Live: Nap-Pop Songstress Lykke Li at Le Poisson Rouge


Unitard, nylons, smock?
photos by Rebecca Smeyne

Lykke Li
(le) Poisson Rouge
Thursday, August 28

It's easy to reduce Lykke Li to an American Apparel model come-to-life. As she enters the circular stage at (le) Poisson Rouge, her black smock-type thing flutters a bit around her body, revealing one of those backpage-ad unitards. Some spandex are in the mix, too. And to complete that look, her heroin-chic raccoon eyes pose a stark contrast against her long, golden, Avril Lavigne-ian parted hair.
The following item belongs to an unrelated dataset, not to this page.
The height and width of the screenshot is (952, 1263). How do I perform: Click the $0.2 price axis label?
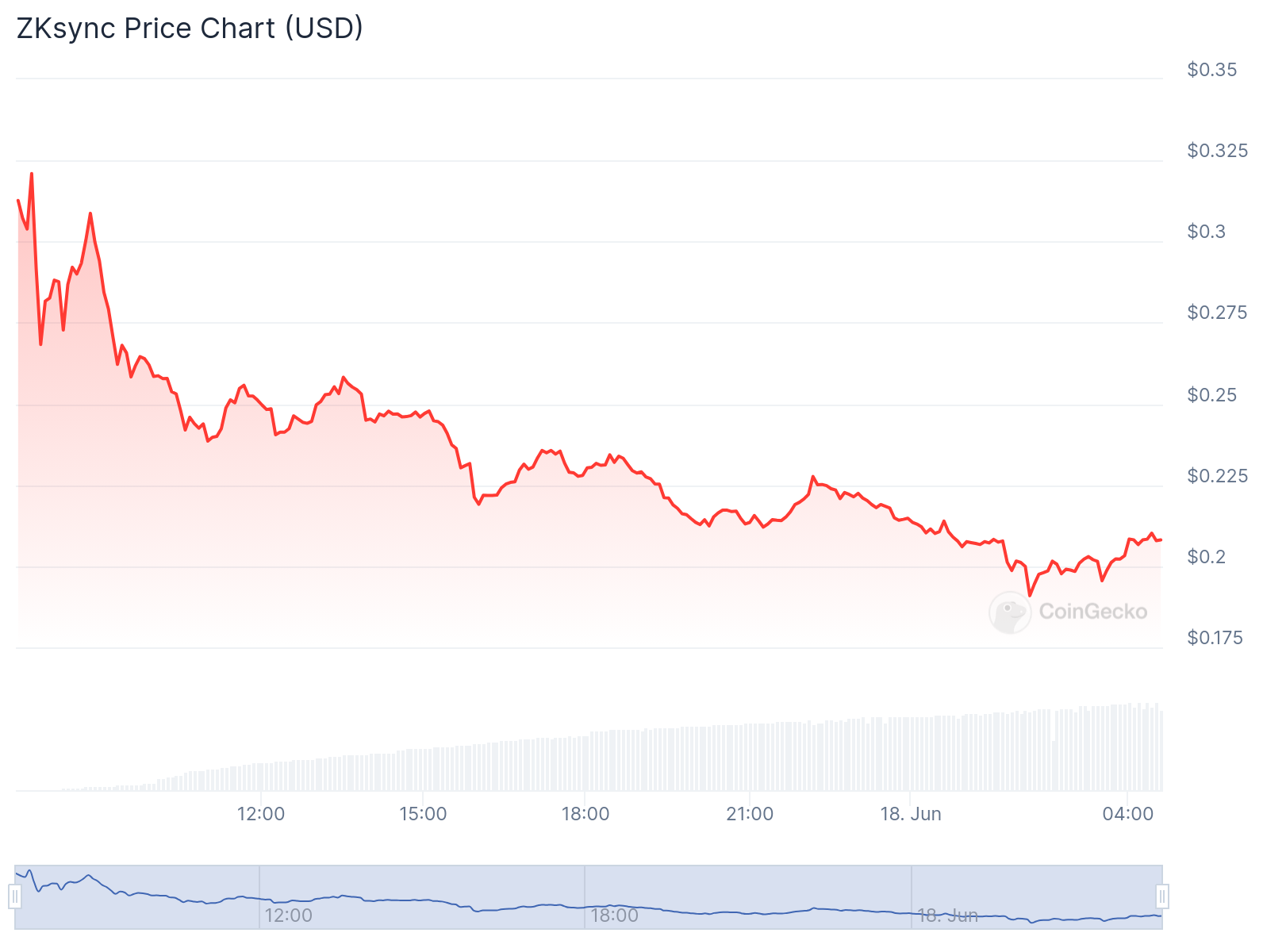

But Li is more than just twenty-first-century hipster trash; she's animated, even if breezing through her Youth Novels material only takes 35 minutes. Li rarely cracked a smile the entire night, but didn't really need to. She's content to play around onstage, at times awkwardly―like when covering Vampire Weekend's "Cape Cod Kwassa Kwassa" or Tribe Called Quest's "Can I Kick It?"

She sure can. Dancing is where she's a bit spotty, but let's face it who isn't? She breaks out her "moves" quite often between verses, lines, whatever, and looks a bit odd doing so. Much like a coked-up vaudevillian dancer. Her elbows are often parallel to the ground, and they quickly jerk around, back and forth, back and forth like Rosie Perez during the opening scene of Do The Right Thing. This, of course, is done to the dark, synth-grooved, cowbell-lined "Dance, Dance, Dance," where she punctuated those moves with some thrashy beatings of a crash cymbal. You can't help but smile a bit, sound and sight seeming such at odds with one another―yet somehow, Li makes it seem normal.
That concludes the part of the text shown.